YOUR INSTRUCTIONS:
Copying nothing before it, reproduce the line that holds "1247x571 pixels. At" and every line after it in the data, exactly.

DATASET RECORDS:
===
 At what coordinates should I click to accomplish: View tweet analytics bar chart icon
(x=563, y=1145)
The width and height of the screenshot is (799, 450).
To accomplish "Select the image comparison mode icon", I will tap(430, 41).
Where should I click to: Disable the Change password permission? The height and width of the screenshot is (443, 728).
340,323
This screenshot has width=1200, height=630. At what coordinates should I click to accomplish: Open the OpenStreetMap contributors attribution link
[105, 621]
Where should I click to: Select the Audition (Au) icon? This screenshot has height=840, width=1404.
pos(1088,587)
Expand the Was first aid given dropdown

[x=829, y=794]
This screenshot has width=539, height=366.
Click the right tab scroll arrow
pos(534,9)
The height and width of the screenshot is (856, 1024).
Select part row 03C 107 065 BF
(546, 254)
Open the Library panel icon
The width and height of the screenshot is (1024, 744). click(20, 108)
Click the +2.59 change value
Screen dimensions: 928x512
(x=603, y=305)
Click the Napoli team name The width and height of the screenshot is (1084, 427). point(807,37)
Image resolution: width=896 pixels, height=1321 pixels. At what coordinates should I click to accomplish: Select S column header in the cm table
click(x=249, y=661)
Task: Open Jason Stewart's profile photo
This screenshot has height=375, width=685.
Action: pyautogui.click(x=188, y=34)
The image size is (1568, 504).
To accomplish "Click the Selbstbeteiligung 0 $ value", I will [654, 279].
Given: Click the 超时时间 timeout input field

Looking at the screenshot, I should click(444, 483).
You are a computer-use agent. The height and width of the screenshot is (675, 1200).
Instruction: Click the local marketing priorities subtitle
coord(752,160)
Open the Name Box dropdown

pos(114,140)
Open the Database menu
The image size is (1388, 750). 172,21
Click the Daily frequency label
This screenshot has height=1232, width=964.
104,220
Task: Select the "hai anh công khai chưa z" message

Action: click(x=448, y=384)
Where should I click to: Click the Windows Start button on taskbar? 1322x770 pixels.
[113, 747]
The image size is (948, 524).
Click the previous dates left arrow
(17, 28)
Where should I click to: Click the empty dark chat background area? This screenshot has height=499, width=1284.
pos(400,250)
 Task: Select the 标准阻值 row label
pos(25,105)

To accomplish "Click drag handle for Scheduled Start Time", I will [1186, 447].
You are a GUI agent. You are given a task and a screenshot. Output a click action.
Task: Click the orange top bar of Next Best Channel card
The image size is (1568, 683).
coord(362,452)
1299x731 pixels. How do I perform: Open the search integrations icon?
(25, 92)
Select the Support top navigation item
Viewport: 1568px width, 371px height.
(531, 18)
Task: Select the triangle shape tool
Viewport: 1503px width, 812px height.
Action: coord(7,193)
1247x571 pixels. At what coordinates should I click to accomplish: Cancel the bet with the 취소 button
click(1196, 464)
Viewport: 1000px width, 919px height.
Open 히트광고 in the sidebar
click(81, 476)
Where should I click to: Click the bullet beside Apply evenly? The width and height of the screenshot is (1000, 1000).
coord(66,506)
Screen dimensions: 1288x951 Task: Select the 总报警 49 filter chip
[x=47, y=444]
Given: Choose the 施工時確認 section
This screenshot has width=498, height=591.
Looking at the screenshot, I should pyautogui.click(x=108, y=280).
===
REPLY:
1247x571 pixels. At what coordinates should I click to accomplish: Cancel the bet with the 취소 button
click(1196, 464)
Viewport: 1000px width, 919px height.
Open 히트광고 in the sidebar
click(81, 476)
Where should I click to: Click the bullet beside Apply evenly? The width and height of the screenshot is (1000, 1000).
coord(66,506)
Screen dimensions: 1288x951 Task: Select the 总报警 49 filter chip
[x=47, y=444]
Given: Choose the 施工時確認 section
This screenshot has width=498, height=591.
Looking at the screenshot, I should pyautogui.click(x=108, y=280).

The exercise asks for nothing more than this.